Use walmart as a database/sql-style driver so a host program can address Walmart as walmart:// URIs.

walmart is a command line, but the walmart Go package is also a small driver that makes Walmart addressable as a resource URI. A host program registers it the way a program registers a database driver with database/sql, then dereferences walmart:// URIs without knowing anything about how Walmart is fetched.

The host that does this today is ant, a single binary that puts one URI namespace over a family of site tools. The examples below use ant; any program that links the package gets the same behaviour.

Mounting the driver

A host enables the driver with one blank import, exactly like import _ "github.com/lib/pq":

import _ "github.com/tamnd/walmart-cli/walmart"
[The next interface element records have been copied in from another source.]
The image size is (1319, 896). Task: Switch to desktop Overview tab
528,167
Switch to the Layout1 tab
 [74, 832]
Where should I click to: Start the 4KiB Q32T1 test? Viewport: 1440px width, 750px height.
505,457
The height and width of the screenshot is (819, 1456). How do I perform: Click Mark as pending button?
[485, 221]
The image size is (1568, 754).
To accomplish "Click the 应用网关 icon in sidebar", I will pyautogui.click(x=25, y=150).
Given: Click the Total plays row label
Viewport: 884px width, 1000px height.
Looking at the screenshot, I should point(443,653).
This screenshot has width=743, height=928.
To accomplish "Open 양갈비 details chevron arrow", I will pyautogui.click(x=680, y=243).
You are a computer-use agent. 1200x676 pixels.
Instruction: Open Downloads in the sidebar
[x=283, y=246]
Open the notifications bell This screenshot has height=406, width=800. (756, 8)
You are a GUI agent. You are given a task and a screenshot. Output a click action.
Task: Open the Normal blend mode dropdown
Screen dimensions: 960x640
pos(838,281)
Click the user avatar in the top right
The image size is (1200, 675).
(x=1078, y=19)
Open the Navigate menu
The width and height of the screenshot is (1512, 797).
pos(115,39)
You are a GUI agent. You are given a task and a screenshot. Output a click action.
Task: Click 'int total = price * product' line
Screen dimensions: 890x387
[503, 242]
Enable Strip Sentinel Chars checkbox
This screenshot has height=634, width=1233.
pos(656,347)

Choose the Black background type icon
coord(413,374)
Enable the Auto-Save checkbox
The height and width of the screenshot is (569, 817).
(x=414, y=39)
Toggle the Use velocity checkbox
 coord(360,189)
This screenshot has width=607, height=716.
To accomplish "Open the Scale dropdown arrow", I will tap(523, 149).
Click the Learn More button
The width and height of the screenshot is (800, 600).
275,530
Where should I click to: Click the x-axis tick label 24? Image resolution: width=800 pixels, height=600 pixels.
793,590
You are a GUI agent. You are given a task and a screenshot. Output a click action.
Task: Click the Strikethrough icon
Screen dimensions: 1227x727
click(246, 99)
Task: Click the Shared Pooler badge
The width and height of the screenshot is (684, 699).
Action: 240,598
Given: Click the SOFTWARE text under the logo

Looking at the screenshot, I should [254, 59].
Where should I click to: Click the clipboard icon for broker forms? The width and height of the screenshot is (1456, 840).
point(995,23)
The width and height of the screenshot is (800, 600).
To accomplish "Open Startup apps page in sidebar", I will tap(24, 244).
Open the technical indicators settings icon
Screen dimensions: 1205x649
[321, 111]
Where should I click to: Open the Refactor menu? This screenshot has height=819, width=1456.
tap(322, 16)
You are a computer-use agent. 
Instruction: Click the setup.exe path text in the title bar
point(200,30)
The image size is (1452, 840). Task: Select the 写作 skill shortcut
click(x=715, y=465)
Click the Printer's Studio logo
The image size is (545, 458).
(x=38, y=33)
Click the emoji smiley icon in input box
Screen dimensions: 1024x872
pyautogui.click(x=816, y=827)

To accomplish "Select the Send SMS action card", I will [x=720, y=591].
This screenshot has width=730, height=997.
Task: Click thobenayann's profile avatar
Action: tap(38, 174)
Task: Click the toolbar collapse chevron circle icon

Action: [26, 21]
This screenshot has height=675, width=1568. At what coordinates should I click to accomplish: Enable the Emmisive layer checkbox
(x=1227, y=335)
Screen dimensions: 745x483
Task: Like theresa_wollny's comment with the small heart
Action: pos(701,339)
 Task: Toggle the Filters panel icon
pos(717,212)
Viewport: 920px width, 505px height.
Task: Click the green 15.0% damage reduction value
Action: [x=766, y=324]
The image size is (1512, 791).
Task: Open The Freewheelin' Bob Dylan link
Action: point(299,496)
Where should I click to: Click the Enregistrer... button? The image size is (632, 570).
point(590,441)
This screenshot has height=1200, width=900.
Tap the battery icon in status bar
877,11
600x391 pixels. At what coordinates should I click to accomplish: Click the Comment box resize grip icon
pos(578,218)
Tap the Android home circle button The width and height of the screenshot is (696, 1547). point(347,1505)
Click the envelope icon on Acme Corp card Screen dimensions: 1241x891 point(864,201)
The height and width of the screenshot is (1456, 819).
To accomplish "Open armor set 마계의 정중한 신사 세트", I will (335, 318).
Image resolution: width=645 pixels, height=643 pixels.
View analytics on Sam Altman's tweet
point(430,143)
The package's init registers a domain with the scheme walmart for the hosts www.walmart.com and walmart.com. The standalone walmart binary does not change.

Addressing records

A URI is scheme://authority/id. The resolver types are:

URI What it is
walmart://product/<id> one product, keyed by its item id
walmart://store/<id> a store's public profile
walmart://category/<id> a category, keyed by its numeric id
ant get walmart://product/5037034321        # the product record
ant get walmart://category/3944             # the category record
ant url walmart://product/5037034321        # the live https URL
ant resolve https://www.walmart.com/cp/electronics/3944  # a pasted link, back to its URI

product, store, and category are best-effort: from a datacenter they may hit Walmart's bot wall and report need-auth, the same as the matching commands. See what anonymous access reaches.

Collections

ls lists the members of a collection. Each list operation has its own authority, so they never shadow one another:

URI What it lists
walmart://search/<query> products matching a keyword
walmart://category/<id> the items in a category
walmart://categories/<id> a category's child categories
walmart://stores/<zip> stores near a ZIP code
walmart://deals the current rollbacks
walmart://trending the trending products
ant ls walmart://search/cordless%20drill     # products matching the keyword
ant ls walmart://category/3944               # the items in the category
ant ls walmart://categories/3944             # the child categories

Walking the graph

Every record carries explicit edges to the records it points at, so a host can breadth-first crawl the site and write it to disk without scraping URLs out of free text. The edges are:

From Field Edge to
Listing item walmart://product/<id>
Deal item walmart://product/<id>
Product category_id walmart://category/<id>
Product variants walmart://product/<id> (each sibling)
Category parent_id walmart://category/<id> (up)
Category children walmart://category/<id> (down, each)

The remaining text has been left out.